January 31, 1984
(Opinion issued in letter form; name and address deleted)
Re: Opinion of Trustees
Resolution of Dispute
Case No. 81-388
Pursuant to Article IX of the United Mine Workers of America 1950 Benefit Plan and Trust, and under the authority of an exemption granted by the United States Department of Labor, the Trustees have reviewed your Request for Resolution of Dispute concerning coverage of physician services and hospitalization for your son’s oral surgery under the Employer’s Benefit Plan.
Article Ill. A. (3)(e) of your Employer’s Benefit Plan specifically excludes benefits for dental services, except for the following limited oral surgical procedures, when performed by a dental surgeon or oral surgeon:
Tumors of the jaw (maxilla and mandible)
Fractures of the jaw, including reduction and wiring
Fractures of the facial bones
Frenulectomy when related only to ankyloglossia (tongue tie)
Temporomandibular Joint Dysfunction, only when medically necessary and related to an oral orthopedic problem
Biopsy of lesions of the oral cavity
Article III. A. (1)(g) of your Employer’s Benefit Plan provides benefits for medically necessary hospitalization when the admission is for an oral surgical procedure listed in Article III. A. (3)(e). Benefits are also provided when hospitalization for a dental procedure is necessary due to a beneficiary’s pre-existing medical condition, and when prior approval has been received from the Plan Administrator,
According to Q&A #81-15, attached hereto, certain dental and oral surgical procedures are covered under the Employer’s Plan only when performed in a hospital as part of the treatment for an illness or injury which is otherwise a covered benefit.
Q&A #81-16, a copy of which is enclosed, provides that physician services, including anesthesia services, are a covered benefit only when they are for the treatment of a medical condition for which benefits would otherwise be provided.
Although Dr. Wallace suspects that your son may have early degenerative joint disease of the temporomandibular joints and has indicated that, if his skeletal facial deformity were not corrected, the suspected degenerative joint disease would probably become more symptomatic, there is no evidence that your son has temporomandibular joint disease nor is there any indication that he has been treated for such a problem in the past.

INFORMATION PROVIDED:
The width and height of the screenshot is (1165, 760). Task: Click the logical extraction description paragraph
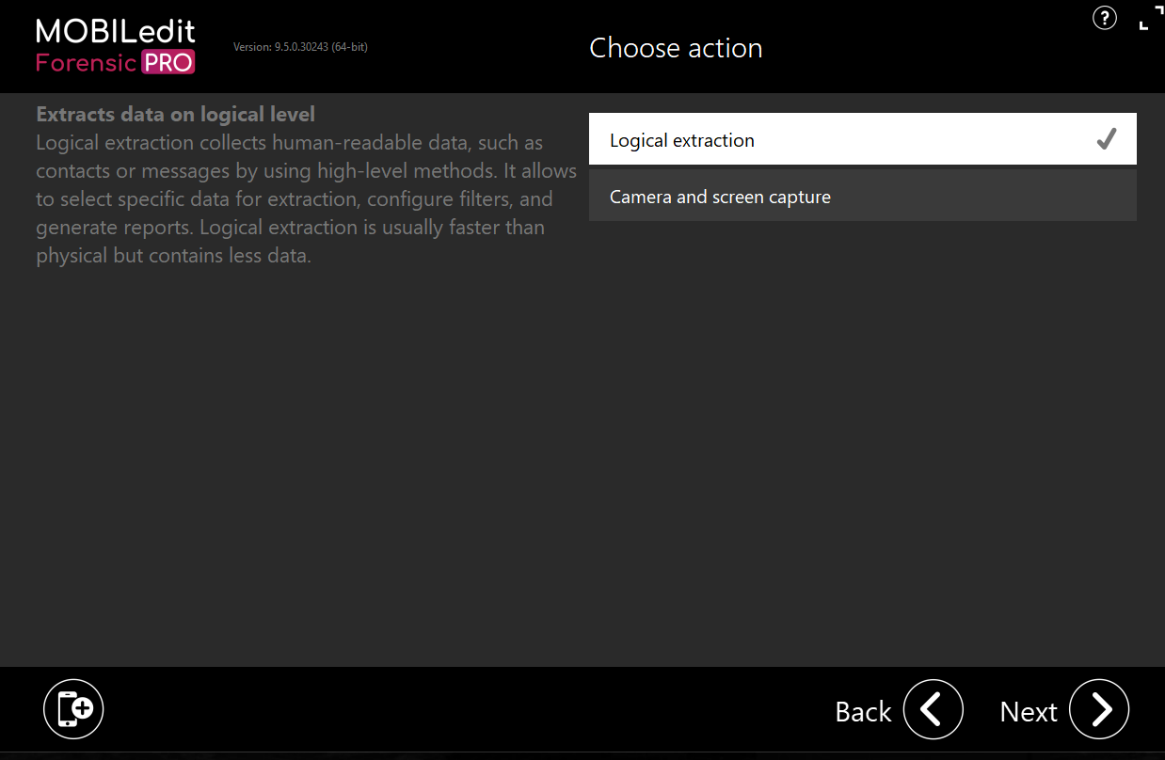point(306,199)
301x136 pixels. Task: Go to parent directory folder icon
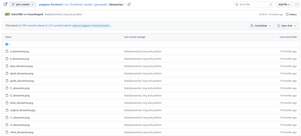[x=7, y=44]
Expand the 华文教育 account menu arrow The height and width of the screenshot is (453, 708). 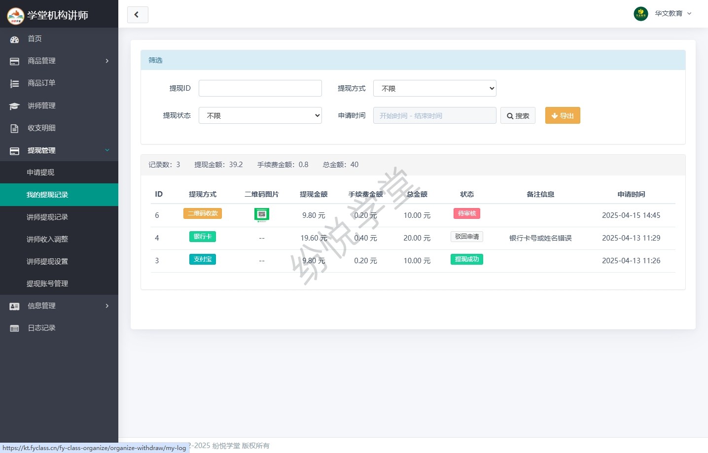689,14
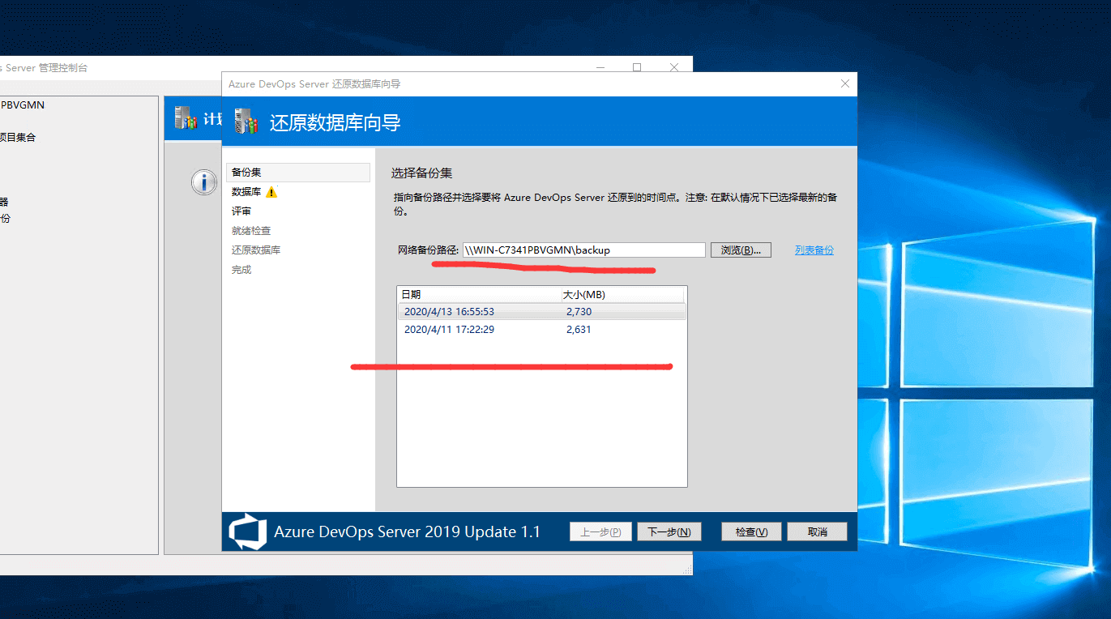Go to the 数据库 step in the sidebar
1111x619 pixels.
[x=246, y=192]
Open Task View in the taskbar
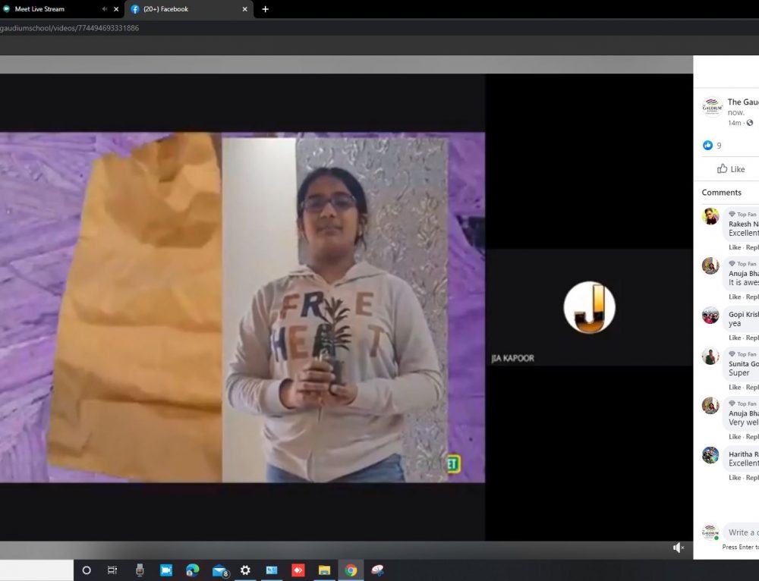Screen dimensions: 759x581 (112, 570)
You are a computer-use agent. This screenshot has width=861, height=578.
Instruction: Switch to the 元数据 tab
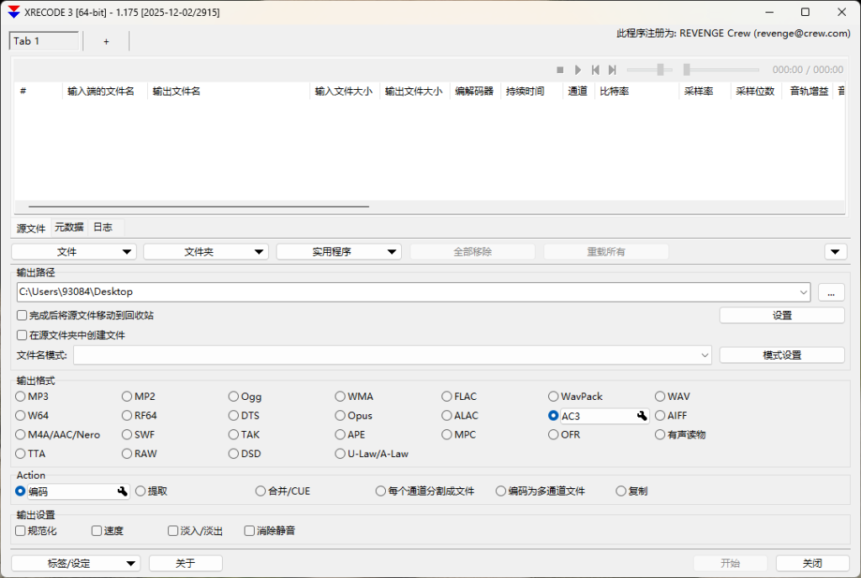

ASSIGNMENT:
Copy the passage of the trustees' opinion letter above from "Re: Opinion of" to "(maxilla and mandible)".

OUTPUT:
Re: Opinion of Trustees
Resolution of Dispute
Case No. 81-388
Pursuant to Article IX of the United Mine Workers of America 1950 Benefit Plan and Trust, and under the authority of an exemption granted by the United States Department of Labor, the Trustees have reviewed your Request for Resolution of Dispute concerning coverage of physician services and hospitalization for your son’s oral surgery under the Employer’s Benefit Plan.
Article Ill. A. (3)(e) of your Employer’s Benefit Plan specifically excludes benefits for dental services, except for the following limited oral surgical procedures, when performed by a dental surgeon or oral surgeon:
Tumors of the jaw (maxilla and mandible)